PROBLEM REQUIREMENTS » Among the entries below, find the lines with the word "computer" and return them.

DATA RECORDS »
+ + + + +

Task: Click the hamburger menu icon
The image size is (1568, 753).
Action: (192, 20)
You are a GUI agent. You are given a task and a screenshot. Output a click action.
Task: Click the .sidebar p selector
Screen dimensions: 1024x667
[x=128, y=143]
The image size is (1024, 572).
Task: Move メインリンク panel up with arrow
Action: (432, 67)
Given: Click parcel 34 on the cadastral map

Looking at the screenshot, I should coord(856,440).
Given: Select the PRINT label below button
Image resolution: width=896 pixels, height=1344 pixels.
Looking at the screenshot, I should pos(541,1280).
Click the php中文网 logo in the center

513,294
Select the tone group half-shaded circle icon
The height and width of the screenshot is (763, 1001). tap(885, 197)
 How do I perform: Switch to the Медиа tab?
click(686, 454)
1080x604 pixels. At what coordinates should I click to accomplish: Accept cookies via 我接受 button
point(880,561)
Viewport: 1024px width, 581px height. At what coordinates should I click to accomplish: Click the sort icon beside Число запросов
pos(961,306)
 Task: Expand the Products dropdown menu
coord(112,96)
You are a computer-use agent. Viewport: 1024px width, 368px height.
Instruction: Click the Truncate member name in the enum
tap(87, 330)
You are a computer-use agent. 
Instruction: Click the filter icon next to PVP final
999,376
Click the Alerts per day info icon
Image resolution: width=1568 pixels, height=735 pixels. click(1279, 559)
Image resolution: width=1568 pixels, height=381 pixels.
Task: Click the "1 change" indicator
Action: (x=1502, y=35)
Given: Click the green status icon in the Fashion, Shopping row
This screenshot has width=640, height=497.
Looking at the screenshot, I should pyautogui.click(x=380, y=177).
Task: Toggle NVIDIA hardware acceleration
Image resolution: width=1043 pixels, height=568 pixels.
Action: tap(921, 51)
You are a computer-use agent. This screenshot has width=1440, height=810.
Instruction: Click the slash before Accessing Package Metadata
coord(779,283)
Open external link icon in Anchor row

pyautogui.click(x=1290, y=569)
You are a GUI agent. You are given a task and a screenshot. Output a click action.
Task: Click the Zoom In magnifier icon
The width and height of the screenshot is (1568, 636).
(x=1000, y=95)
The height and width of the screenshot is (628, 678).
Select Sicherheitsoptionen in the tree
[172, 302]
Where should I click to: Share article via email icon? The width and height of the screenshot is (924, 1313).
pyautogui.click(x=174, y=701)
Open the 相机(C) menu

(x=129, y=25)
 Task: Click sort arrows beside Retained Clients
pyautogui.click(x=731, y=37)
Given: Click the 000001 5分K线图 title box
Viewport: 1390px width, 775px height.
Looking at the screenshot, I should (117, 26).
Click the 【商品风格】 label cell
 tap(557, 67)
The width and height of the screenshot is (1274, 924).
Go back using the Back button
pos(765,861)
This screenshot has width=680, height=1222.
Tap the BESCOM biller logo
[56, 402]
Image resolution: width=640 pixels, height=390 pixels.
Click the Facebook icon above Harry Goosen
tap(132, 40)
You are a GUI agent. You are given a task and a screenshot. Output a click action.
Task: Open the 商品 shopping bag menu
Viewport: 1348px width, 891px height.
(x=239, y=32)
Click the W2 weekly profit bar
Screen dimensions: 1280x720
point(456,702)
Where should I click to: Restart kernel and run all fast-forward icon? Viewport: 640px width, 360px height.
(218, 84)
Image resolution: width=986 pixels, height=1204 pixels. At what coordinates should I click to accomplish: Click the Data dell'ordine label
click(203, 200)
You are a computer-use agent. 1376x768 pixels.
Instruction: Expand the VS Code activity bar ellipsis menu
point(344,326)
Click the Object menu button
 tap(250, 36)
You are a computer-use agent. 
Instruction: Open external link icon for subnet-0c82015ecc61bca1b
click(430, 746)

+ + + + +

ANSWER TO THE EXERCISE »
You are a computer-use agent. Viewport: 1024px width, 368px height.
You are a computer-use agent. 
You are a computer-use agent. This screenshot has width=1440, height=810.
You are a computer-use agent. 1376x768 pixels.
You are a computer-use agent. 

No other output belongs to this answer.